Repeat the entries below verbatim, from the first line through the line that contains "(x=434, y=91)", including that line. Leave the pictures out of your answer.

********

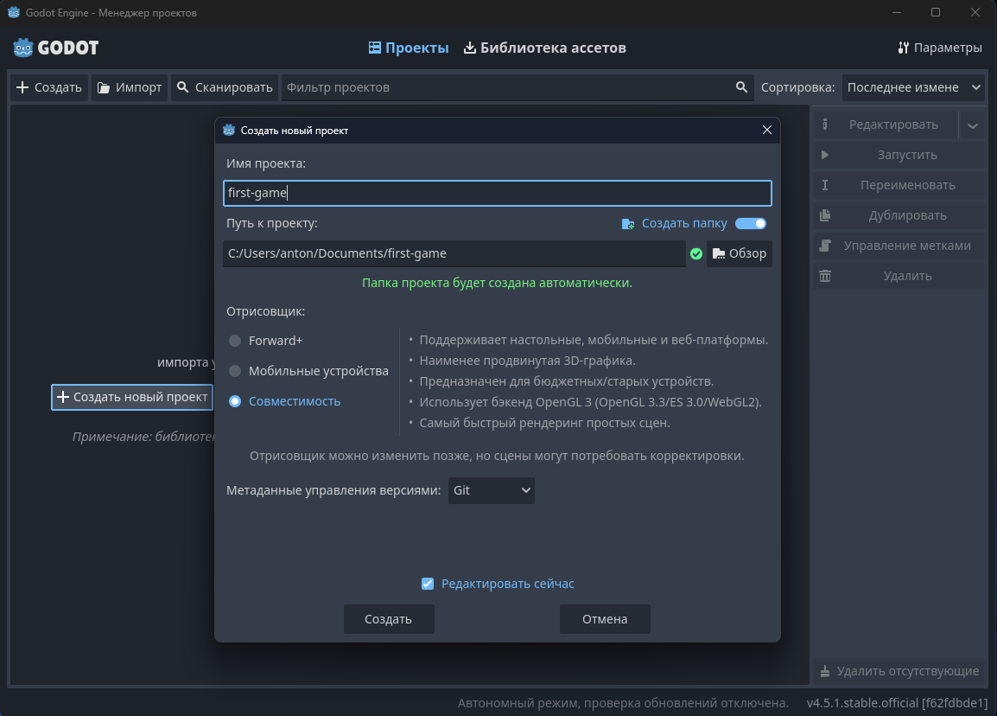Image resolution: width=997 pixels, height=716 pixels.
Task: Open the version control metadata Git dropdown
Action: [491, 490]
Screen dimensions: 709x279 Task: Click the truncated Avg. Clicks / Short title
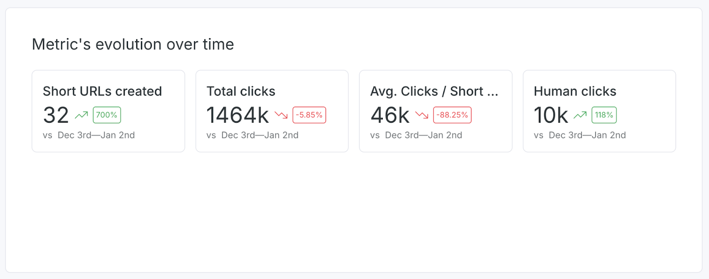(x=434, y=91)
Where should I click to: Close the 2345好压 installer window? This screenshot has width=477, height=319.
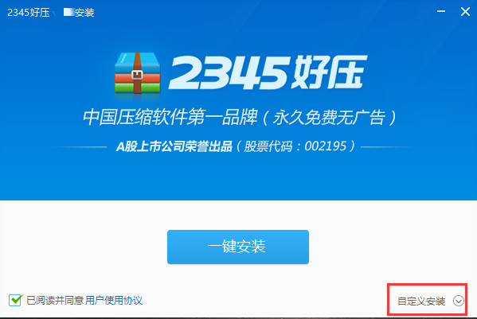pos(465,12)
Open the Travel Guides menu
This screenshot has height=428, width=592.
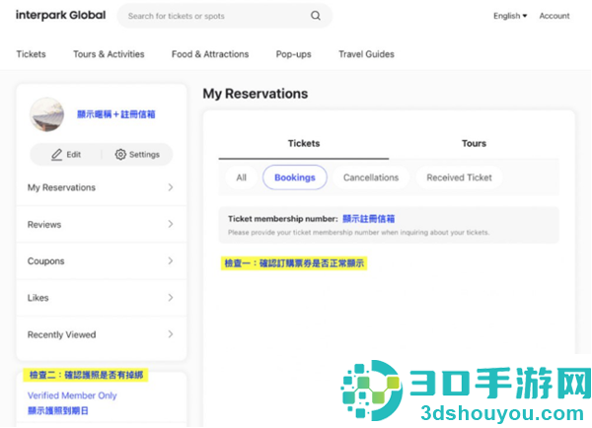coord(366,54)
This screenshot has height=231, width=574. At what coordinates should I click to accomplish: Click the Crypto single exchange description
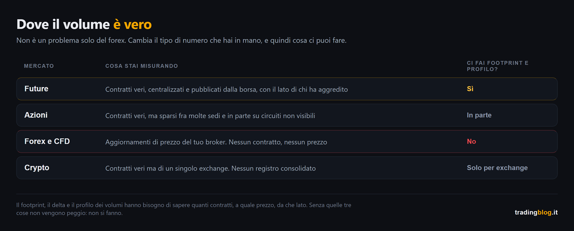(x=210, y=168)
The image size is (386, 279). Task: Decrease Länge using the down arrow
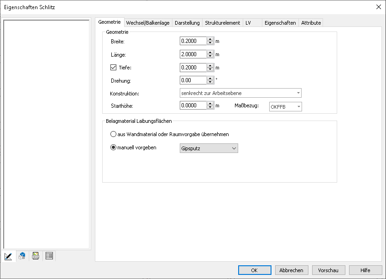pos(210,56)
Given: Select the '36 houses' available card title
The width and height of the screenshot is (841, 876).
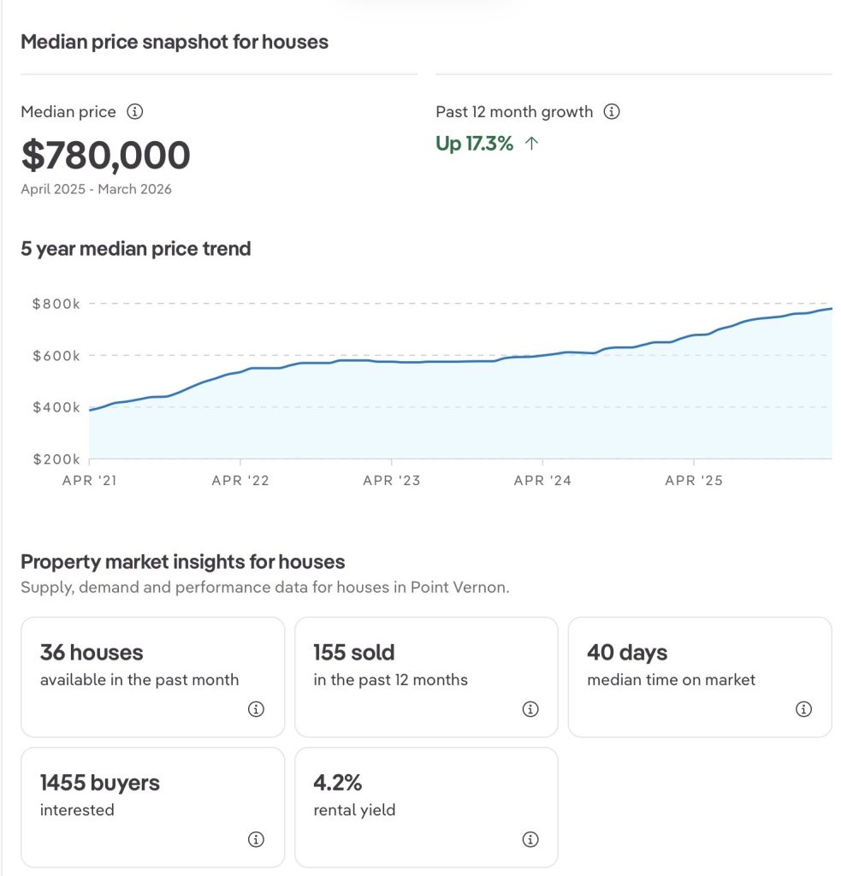Looking at the screenshot, I should (x=92, y=653).
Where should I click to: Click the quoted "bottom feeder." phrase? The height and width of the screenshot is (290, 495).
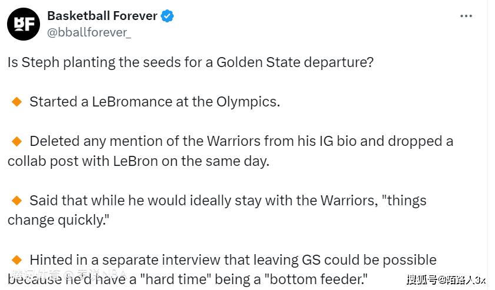pos(316,279)
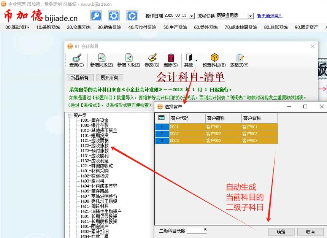Confirm customer selection with 确定 button
The image size is (327, 238).
(281, 232)
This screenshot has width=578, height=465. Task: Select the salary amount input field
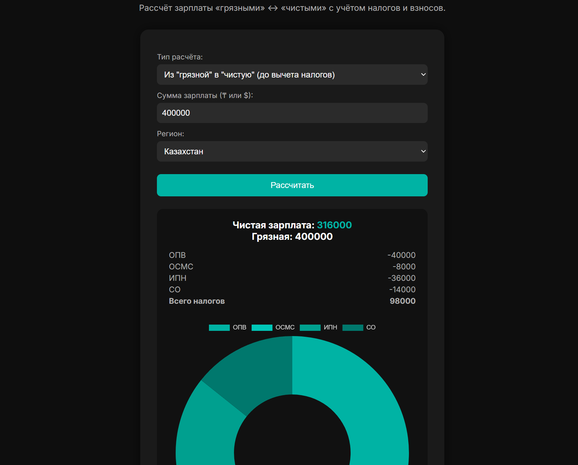tap(292, 113)
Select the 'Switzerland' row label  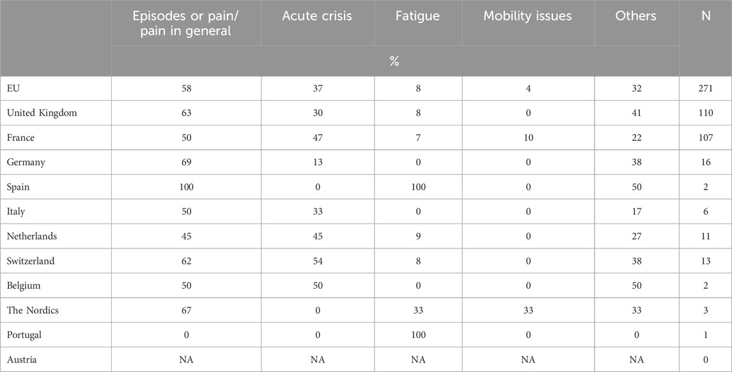click(x=31, y=261)
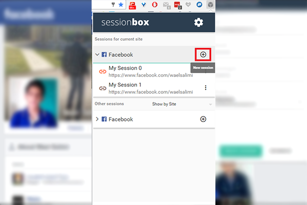Collapse the current site Facebook group
The width and height of the screenshot is (307, 205).
tap(97, 54)

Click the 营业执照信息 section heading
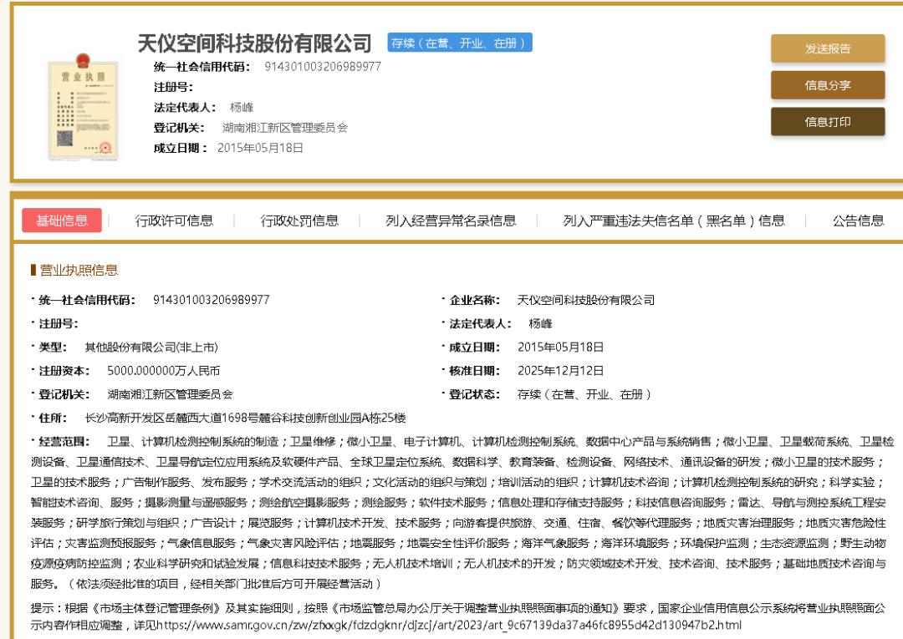(x=79, y=270)
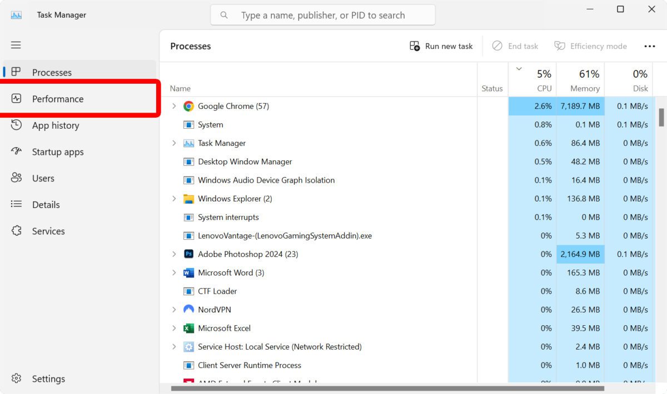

********

> Response to this exercise
Image resolution: width=997 pixels, height=716 pixels.
Task: Open the version control metadata Git dropdown
Action: [491, 490]
Screen dimensions: 709x279 Task: Click the truncated Avg. Clicks / Short title
(x=434, y=91)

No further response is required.